## Problem statement
Copy the full listing exactly, word for word.

## Supplied records
╔══

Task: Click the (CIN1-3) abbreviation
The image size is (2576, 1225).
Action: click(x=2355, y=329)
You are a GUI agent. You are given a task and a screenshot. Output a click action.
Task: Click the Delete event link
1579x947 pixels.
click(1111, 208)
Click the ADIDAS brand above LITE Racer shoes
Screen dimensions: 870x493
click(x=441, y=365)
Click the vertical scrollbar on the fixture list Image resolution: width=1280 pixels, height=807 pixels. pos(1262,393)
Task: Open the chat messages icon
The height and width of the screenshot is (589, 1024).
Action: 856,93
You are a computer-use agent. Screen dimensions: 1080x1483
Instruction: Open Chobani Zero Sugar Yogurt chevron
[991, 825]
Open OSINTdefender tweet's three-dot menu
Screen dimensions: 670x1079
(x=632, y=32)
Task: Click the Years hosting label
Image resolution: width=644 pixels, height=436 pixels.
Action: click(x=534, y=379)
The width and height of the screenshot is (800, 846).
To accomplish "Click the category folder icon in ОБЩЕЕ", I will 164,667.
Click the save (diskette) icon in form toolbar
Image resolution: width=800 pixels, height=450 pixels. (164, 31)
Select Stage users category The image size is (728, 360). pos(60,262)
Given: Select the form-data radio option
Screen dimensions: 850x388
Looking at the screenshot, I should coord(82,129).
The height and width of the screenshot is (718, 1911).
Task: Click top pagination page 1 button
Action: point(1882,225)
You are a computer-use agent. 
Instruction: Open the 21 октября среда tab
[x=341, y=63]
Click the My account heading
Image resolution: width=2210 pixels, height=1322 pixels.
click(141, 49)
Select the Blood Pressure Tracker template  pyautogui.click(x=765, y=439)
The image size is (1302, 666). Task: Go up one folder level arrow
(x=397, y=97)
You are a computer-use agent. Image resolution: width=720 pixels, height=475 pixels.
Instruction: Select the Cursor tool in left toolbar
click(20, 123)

╚══

## Response area
Task: Click the (CIN1-3) abbreviation
The image size is (2576, 1225).
Action: click(x=2355, y=329)
You are a GUI agent. You are given a task and a screenshot. Output a click action.
Task: Click the Delete event link
1579x947 pixels.
click(1111, 208)
Click the ADIDAS brand above LITE Racer shoes
Screen dimensions: 870x493
click(x=441, y=365)
Click the vertical scrollbar on the fixture list Image resolution: width=1280 pixels, height=807 pixels. pos(1262,393)
Task: Open the chat messages icon
The height and width of the screenshot is (589, 1024).
Action: 856,93
You are a computer-use agent. Screen dimensions: 1080x1483
Instruction: Open Chobani Zero Sugar Yogurt chevron
[991, 825]
Open OSINTdefender tweet's three-dot menu
Screen dimensions: 670x1079
(x=632, y=32)
Task: Click the Years hosting label
Image resolution: width=644 pixels, height=436 pixels.
Action: click(x=534, y=379)
The width and height of the screenshot is (800, 846).
To accomplish "Click the category folder icon in ОБЩЕЕ", I will 164,667.
Click the save (diskette) icon in form toolbar
Image resolution: width=800 pixels, height=450 pixels. (164, 31)
Select Stage users category The image size is (728, 360). pos(60,262)
Given: Select the form-data radio option
Screen dimensions: 850x388
Looking at the screenshot, I should coord(82,129).
The height and width of the screenshot is (718, 1911).
Task: Click top pagination page 1 button
Action: point(1882,225)
You are a computer-use agent. 
Instruction: Open the 21 октября среда tab
[x=341, y=63]
Click the My account heading
Image resolution: width=2210 pixels, height=1322 pixels.
click(141, 49)
Select the Blood Pressure Tracker template  pyautogui.click(x=765, y=439)
The image size is (1302, 666). Task: Go up one folder level arrow
(x=397, y=97)
You are a computer-use agent. Image resolution: width=720 pixels, height=475 pixels.
Instruction: Select the Cursor tool in left toolbar
click(20, 123)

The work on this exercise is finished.